Forward-Looking Statements
Certain information contained herein constitutes "forward-looking information" under Canadian securities legislation. Forward-looking information includes, but is not limited to, statements with respect to the terms of the Offering and Units, terms of the Warrant acceleration clause, filing of the Prospectus Supplement, use of proceeds, payment of any finder's fees, the closing date of the Offering and receipt of all necessary regulatory and CSE approvals. Generally, forward-looking information can be identified by the use of forward-looking terminology such as "will", "will be", "intends", "expected" or variations of such words and phrases or statements that certain actions, events or results "will" occur. Forward-looking statements are based on the opinions and estimates of management as of the date such statements are made and are necessarily based upon a number of assumptions and estimates that, while considered reasonable by management of the Company, they are subject to known and unknown risks, uncertainties and other factors that may cause the actual results to be materially different, including receipt of all necessary regulatory approvals. Although management of the Company have attempted to identify important factors that could cause actual results to differ materially from those contained in forward-looking statements or forward-looking information, there may be other factors that cause results not to be as anticipated, estimated or intended including without limitation those factors discussed under the heading "Risk Factors" in the Shelf Prospectus and the Prospectus Supplement and other filings of the Company with the Canadian Securities Authorities, copies of which can be found under the Company's profile on SEDAR+. There can be no assurance that such statements will prove to be accurate, as actual results and future events could differ materially from those anticipated in such statements.
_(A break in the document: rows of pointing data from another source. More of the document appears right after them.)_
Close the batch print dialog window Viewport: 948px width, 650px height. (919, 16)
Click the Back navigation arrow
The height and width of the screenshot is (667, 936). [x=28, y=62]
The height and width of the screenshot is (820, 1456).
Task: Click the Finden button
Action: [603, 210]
Accordingly, readers should not place undue reliance on forward-looking statements and forward-looking information. The Company will not update any forward-looking statements or forward-looking information that are incorporated by reference herein, except as required by applicable securities laws.
The Canadian Securities Exchange does not accept responsibility for the adequacy or accuracy of this release.
NOT FOR DISTRIBUTION TO UNITED STATES NEWSWIRE SERVICES OR FOR DISSEMINATION IN THE UNITED STATES.